In 1970, Nobel laureate George Akerlof’s seminal essay “The Market for Lemons” described a situation when consumers can no longer distinguish between a high or low-quality product, inevitably driving the manufacturers of the costly, better stuff away. When everything looks like a lemon, you don’t want to pay extra for a tangerine.
Akerlof was theorising about the used-car market, but the argument has also been applied to books. When Amazon introduced 99p e-books, the fear was that every book would eventually be reduced to that price, regardless of cost. Of course, it didn’t pan out that way. Traditional publishers worked hard to differentiate their titles, and book purchasers understood that there was an inherent value to them.
But perhaps Akerlof’s thesis will come again. I was reminded of the conceit after two businesses rolled out plans to use new technologies to speed up publication.
At Microsoft an imprint called 8080 Books aims to shorten the lag between the final manuscript and the book’s arrival in the marketplace, using internal talent to publish original research, ideas and insights at the intersection of science, technology and business. Meanwhile, a new start-up publisher, Spines, has said that it aims to disrupt the book industry by publishing 8,000 books in 2025 using artificial intelligence (AI) to minimise the work associated with this.
I don’t mean to be rude, but these ideas lack a little zest. My concern is that they have failed to understand the value in the process of bringing out a book, and assume that readers don’t see it either. In Akerlof’s used-car example, it is inspections, warranties and certification that assure buyers of the worth of their purchases. In our world it is publishers, booksellers and influencers, none of them outmoded, replaceable or amenable to being hurried. Books take time because this effort brings with it an accrued value.
I don’t mean to be rude, but these ideas lack a little zest. My concern is that they have failed to understood the value in the process of bringing out a book, and assume that readers don’t see it either
But that does not mean we cannot be disrupted. At the FutureBook Conference, which was held at the beginning of this week, we learned how the new tools are additive, widening and deepening what we can do, as well as, perhaps, reducing some of the more burdensome tasks. As for AI, it would be “negligent” not to experiment, said one speaker, in reference to audiobook narration. The message was positive and front-footed. We see the challenges and we lean in.
Value is not just about time, however, it is also about how we choose to apply ourselves. The latest CLPE report into representation in children’s books shows a decline in titles featuring characters of colour. We must identify the block here, writes Penguin’s Lit in Colour lead Dr Zaahida Nabagereka, warning that this retreat narrows our reach and sends a signal about whose stories we care about.

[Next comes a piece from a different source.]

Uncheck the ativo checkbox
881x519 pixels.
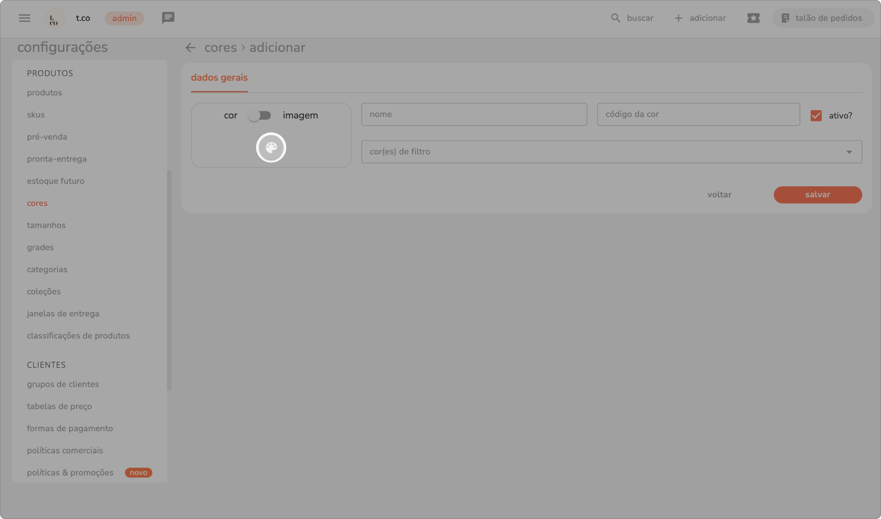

None of us should be comfortable reading this report, writes Storymix founder Jasmine Richards. She is right. We cannot present a progressive persona about some parts of the business, and then separately act as if the task of representing modern Britain is somehow beyond us. “The Market for Lemons” assumes that it is the purchasers who don’t understand the value in the product: but a more existential threat is when those who make the goods don’t understand the value in putting the effort in.